Mlle. Smith always submits obediently to the commands of her guide, since, whenever she has transgressed them, through forgetfulness or neglect, she has had cause to repent it.

It is clear that in this rôle of special physician of Mlle. Smith, always au courant of her state of health, Leopold could easily be interpreted as personifying those vague impressions which spring forth continually from the depths of our physical being, informing us as to what is passing there.

A neuralgic toothache is felt in a dream hours before it makes itself felt in our waking consciousness, while some maladies are often thus foreshadowed several days before they actually declare themselves. All literature is full of anecdotes of this kind; and the psychiatrists have observed that in the form of circular alienation, where phases of melancholic depression and maniacal excitation alternately succeed one another more or less regularly with intervals of normal equilibrium, it is frequently in sleep that the first symptoms of the change of humor can be detected which has already begun in the depths of the individuality, but will only break forth on the outside a little later. But all the hypnoid states are connected, and it is not at all surprising that, in the case of a subject inclined to automatism, these confused presentiments should arise with the appearance of a foreign personality which is only a degree higher than the process of dramatization already so brilliantly at work in our ordinary dreams.

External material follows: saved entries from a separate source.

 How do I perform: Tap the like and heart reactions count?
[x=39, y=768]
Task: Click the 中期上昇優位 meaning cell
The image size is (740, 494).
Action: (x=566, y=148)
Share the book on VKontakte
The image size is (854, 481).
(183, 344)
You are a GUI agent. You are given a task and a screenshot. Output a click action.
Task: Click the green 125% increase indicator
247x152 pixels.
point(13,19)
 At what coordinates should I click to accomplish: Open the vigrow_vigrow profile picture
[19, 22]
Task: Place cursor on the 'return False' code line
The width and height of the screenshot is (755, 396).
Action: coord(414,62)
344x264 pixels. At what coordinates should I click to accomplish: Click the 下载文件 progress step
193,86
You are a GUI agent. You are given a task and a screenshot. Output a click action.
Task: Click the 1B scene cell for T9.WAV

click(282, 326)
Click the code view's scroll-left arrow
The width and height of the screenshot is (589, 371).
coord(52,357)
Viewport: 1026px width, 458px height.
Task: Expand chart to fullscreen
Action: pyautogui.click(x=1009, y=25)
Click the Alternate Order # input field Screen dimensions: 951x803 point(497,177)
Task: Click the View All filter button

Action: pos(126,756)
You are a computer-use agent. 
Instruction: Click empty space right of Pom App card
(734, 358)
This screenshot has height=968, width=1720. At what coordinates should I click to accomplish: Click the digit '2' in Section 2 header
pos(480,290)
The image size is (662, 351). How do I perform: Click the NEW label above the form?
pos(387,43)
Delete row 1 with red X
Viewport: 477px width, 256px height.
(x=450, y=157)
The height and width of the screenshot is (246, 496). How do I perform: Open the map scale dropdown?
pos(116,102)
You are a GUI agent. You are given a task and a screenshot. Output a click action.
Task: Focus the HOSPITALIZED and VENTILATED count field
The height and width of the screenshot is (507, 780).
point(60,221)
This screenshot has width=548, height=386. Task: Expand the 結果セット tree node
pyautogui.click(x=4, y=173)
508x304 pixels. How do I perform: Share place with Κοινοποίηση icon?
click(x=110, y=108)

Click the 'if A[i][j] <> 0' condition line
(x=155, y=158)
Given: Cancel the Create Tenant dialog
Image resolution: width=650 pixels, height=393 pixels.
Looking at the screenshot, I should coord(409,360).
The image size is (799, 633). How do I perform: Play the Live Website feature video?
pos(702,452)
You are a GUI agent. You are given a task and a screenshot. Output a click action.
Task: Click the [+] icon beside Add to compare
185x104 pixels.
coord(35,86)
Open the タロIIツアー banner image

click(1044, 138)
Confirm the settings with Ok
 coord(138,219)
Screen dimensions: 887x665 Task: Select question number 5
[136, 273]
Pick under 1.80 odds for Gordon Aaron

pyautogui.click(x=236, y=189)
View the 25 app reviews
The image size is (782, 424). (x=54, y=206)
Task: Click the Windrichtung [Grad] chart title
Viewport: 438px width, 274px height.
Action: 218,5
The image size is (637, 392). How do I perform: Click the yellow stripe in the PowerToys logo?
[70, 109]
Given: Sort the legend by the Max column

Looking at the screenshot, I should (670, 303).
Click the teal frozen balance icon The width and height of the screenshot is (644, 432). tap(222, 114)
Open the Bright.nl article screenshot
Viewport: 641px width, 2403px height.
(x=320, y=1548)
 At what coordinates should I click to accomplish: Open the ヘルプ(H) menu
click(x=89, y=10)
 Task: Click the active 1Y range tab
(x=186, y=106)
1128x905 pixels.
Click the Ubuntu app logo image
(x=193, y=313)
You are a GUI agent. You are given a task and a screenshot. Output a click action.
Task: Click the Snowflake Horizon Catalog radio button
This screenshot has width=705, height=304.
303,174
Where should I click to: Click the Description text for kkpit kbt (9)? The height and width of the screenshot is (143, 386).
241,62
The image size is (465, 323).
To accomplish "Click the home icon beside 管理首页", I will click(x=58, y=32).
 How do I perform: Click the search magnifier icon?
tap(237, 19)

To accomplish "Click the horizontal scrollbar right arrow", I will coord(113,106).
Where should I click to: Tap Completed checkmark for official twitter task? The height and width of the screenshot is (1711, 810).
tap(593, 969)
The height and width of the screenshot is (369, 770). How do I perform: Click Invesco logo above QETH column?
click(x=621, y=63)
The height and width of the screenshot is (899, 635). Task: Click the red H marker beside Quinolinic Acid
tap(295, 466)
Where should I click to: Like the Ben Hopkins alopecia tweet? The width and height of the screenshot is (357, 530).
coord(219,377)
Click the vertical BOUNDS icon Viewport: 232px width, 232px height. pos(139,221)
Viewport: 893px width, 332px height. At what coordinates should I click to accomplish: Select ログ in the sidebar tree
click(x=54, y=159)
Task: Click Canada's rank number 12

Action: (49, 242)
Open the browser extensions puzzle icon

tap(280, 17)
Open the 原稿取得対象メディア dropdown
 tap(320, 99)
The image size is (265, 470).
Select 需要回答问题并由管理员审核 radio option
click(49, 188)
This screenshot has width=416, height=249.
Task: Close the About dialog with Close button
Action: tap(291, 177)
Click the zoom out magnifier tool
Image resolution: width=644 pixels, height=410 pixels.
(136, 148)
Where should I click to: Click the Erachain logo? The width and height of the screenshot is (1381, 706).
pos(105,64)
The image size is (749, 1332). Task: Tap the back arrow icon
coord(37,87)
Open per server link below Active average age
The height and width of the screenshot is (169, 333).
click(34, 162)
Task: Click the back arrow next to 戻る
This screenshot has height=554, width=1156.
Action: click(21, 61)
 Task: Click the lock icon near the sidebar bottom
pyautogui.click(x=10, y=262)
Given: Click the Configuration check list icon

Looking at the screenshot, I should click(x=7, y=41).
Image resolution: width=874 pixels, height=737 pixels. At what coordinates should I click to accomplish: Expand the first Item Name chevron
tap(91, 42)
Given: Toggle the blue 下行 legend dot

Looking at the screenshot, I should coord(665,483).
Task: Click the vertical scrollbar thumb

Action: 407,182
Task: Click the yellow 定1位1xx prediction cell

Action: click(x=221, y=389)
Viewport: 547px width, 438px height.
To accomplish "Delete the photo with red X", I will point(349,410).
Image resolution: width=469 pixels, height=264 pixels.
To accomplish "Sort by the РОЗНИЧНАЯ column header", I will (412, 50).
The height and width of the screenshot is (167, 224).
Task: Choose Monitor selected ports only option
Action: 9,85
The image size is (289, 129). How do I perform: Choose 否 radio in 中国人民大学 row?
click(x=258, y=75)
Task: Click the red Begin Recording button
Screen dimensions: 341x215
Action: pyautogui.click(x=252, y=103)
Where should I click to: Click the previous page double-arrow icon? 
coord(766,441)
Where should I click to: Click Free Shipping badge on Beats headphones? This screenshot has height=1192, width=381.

Fig. 8. A page from a letter of Mlle. Smith, showing the spontaneous irruption of the personality and the handwriting of Leopold during the waking state of Hélène.

It will be useless to lengthen or further multiply examples of the intervention of Leopold in the life of Mlle. Smith. Those which I have given show him under his essential aspects, and suffice to justify Hélène’s confidence in a guide who has never deceived her, who has always given her the best counsel, delivered discourses of the highest ethical tone, and manifested the most touching solicitude for her physical and moral health. It is easy to understand that nothing can shake her faith in the real, objective existence of this precious counsellor.

It is really vexatious that the phenomena of dreams should be so little observed or so badly understood (I do not say by psychologists, but by the general public, which prides itself on its psychology), since the dream is the prototype of spiritistic messages, and holds the key to the explanation of mediumistic phenomena. If it is regrettable to see such noble, sympathetic, pure, and in all respects remarkable personalities as Leopold reduced to the rank of a dream creation, it must be remembered, however, that dreams are not always, as idle folk think, things to be despised or of no value in themselves: the majority are insignificant and deserve only the oblivion to which they are promptly consigned. A very large number are bad and sometimes even worse than reality; but there are others of a better sort, and “dream” is often a synonym for “ideal.”